On reconnaît souvent les plus grands réalisateurs par leur capacité à nous surprendre. Scorsese vient de redorer sa place dans la cour des grands. Je ne m’attendais pas à voir plus qu’un « Aviator », « Les infiltrés », « Gang of New-York » ou « Casino » en demandant fébrilement au guichet une place pour « Shutter Island ». Le scénario semblait en lui-même une rupture avec la bonhomie mafieuse de ses précédents long-métrages, mais seul le contexte me paraissait a priori apporter une touche nouvelle. Fini les ambiances jaunâtres d’une Amérique crapuleuse, nous irions dans la baie de Boston y trouver un peu de fraîcheur. Je croyais même la capacité de créateur d’ambiances oppressantes être une exclusivité Lynchéenne…

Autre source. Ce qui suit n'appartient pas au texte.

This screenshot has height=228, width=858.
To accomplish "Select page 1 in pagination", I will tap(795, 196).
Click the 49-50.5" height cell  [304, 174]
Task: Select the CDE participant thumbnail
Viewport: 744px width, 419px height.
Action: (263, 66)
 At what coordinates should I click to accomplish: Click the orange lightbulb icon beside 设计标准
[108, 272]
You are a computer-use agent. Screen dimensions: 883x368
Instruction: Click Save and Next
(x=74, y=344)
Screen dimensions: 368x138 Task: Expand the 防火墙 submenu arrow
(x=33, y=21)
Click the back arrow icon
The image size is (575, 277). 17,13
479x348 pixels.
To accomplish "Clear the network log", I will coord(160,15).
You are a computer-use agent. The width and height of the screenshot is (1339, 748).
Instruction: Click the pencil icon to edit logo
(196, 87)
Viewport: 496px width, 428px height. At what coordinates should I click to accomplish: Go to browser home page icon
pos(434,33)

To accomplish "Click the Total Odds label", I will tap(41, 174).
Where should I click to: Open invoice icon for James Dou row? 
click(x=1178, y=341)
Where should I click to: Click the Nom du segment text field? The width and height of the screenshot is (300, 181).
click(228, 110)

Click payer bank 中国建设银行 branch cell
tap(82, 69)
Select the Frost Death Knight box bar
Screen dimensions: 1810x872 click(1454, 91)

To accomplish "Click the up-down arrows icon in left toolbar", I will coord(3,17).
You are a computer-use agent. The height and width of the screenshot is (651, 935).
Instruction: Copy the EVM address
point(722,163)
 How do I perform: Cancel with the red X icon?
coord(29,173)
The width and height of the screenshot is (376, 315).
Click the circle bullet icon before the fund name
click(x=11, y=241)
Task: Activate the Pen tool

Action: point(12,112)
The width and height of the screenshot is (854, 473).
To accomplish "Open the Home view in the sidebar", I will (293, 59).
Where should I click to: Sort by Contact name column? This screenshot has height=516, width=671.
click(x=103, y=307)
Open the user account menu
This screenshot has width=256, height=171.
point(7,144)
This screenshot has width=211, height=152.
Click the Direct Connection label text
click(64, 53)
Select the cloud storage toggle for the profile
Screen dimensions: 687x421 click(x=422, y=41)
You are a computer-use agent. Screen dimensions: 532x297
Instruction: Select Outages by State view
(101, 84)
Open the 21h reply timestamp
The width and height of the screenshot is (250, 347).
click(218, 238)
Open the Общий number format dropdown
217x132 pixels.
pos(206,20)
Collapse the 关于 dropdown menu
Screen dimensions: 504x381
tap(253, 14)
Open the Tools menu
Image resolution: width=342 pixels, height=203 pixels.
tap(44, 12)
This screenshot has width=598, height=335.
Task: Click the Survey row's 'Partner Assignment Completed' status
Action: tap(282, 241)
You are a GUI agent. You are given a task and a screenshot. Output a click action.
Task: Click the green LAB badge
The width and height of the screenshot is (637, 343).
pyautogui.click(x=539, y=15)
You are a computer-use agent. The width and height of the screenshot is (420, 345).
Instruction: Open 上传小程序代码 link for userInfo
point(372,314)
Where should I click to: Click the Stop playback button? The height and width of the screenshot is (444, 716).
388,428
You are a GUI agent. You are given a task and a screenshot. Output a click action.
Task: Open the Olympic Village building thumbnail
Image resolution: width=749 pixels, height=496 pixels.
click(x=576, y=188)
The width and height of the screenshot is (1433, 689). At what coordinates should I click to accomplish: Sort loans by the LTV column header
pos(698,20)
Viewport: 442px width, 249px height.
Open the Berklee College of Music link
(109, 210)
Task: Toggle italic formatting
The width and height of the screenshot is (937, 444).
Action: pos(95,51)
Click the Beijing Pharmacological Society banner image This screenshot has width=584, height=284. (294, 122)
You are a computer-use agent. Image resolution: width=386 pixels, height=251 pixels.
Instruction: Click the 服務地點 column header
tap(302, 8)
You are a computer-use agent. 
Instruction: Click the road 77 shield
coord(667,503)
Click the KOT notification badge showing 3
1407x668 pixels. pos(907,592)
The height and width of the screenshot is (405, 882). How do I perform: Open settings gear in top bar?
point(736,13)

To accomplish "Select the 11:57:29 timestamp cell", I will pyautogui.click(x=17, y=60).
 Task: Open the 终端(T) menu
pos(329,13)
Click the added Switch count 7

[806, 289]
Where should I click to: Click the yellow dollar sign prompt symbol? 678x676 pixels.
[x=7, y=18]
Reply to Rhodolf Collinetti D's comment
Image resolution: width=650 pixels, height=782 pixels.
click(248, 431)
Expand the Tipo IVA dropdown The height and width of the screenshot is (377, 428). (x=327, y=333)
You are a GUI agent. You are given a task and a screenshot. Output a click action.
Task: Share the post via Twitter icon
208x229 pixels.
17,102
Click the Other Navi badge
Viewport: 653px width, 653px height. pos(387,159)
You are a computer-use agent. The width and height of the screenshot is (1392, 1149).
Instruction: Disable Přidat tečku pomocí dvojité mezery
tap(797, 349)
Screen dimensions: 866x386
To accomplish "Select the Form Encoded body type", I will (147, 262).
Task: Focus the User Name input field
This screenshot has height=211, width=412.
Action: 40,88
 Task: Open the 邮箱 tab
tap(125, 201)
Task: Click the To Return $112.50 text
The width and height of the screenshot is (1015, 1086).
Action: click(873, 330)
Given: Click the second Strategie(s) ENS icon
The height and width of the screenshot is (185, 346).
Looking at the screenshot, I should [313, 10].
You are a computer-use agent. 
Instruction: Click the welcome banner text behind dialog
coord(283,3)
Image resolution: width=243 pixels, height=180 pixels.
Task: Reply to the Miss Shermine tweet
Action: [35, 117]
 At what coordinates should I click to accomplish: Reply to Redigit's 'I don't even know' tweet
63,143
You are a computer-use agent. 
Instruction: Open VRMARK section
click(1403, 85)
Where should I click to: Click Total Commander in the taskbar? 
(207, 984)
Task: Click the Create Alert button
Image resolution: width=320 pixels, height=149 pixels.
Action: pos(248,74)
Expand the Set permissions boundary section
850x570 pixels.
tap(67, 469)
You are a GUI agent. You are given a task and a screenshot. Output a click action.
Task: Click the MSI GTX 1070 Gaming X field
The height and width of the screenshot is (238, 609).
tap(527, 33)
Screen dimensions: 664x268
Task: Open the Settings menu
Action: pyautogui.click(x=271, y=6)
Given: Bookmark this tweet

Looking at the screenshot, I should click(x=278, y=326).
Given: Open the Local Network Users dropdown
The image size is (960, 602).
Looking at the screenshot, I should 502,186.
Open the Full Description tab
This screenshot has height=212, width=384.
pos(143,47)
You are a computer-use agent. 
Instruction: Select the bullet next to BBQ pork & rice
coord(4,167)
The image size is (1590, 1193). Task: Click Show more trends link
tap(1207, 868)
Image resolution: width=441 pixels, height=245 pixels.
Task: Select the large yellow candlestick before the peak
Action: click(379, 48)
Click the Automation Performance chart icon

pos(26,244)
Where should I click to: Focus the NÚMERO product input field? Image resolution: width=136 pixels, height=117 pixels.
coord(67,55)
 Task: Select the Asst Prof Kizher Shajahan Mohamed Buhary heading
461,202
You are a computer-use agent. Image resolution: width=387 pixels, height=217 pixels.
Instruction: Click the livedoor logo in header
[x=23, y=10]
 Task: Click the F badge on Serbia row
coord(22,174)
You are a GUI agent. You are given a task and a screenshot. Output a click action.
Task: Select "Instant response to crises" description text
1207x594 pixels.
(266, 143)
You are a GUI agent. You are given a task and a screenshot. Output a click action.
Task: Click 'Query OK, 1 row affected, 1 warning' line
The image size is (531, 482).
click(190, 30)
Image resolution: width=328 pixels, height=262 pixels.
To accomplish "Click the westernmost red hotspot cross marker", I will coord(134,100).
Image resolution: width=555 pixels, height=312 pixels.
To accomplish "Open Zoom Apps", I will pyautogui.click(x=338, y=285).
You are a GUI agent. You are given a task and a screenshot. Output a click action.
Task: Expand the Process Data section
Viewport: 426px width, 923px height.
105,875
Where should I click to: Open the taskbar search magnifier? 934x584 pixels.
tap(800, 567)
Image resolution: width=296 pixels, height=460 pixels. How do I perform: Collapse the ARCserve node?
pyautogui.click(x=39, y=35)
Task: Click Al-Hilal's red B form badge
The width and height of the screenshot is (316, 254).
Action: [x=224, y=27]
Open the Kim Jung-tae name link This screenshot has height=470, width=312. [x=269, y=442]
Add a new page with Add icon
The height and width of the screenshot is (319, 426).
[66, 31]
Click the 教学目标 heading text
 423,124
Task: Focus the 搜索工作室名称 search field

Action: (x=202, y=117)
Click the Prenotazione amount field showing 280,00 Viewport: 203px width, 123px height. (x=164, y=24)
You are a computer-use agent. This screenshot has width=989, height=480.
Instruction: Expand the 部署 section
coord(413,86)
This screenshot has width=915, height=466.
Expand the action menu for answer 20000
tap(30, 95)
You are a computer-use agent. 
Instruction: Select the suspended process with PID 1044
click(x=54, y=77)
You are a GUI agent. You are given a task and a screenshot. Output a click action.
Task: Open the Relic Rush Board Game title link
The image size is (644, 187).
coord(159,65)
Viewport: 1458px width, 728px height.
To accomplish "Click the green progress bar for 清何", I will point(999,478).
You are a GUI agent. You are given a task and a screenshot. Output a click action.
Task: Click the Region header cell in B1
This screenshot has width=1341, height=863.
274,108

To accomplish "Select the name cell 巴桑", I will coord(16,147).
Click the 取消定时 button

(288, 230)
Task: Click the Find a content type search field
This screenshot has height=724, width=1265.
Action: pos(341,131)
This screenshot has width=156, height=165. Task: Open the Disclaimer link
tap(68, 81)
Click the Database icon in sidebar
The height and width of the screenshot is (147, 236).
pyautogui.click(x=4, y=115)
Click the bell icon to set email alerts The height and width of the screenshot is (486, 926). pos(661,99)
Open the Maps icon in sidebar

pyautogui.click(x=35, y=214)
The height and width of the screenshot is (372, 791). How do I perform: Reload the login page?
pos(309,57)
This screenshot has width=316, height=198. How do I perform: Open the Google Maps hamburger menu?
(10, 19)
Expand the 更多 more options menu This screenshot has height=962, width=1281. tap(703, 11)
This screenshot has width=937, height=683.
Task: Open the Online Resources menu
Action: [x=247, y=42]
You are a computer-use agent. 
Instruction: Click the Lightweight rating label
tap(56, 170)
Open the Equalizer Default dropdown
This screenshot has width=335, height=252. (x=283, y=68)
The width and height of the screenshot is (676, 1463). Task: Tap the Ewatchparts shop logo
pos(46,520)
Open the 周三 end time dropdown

Le scénario concorde même étrangement avec ce renversement de situation, en passant du mielleux efficace à une fraîche angoisse réfléchie dans la carrière de Scorsese, tout en passant du polar morbide plutôt léger à une concordance de pensées inattendue entre nous-mêmes spectateurs et Léonardo Dicaprio dans le film. Outre le talent de réalisation, en nous étalant des images toutes plus belles les unes que les autres, en créant un monde fictif qui trouve toute sa beauté dans sa laideur effective, talent qui ne lui a jamais été réellement étranger ( la beauté de « Gang of New York » repose entièrement sur la saleté de l’univers qu’il dépeint ), Martin Scorsese nous offre quelque chose de plus inattendu et surtout bien plus rare: un sentiment de partage des mêmes syndromes pathologiques qu’un interné psychiatrique. Les mots peuvent sembler excessifs mais, bien qu’ayant droits aux clichés grand-publics usuels sur le monde psychiatrique, et notamment du mystique, mais tellement philosophe, interné terré au fond de sa cellule renversant tous les idéaux d’un Dicaprio a priori bien sûr de lui, Scorsese nous fait douter et nous pousse à croire que nous pourrions nous-même jouer ce rôle le plus naturellement du monde. C’est justement cette finesse de touche qui nous sépare d’un « Fight club » dérivant maladroitement vers le monde de la fiction: les clichés les plus poussés et le contexte fictif de l’histoire ne s’érigent pas en barrière à un sentiment de connivence étonnant avec le rôle de Teddy Daniels.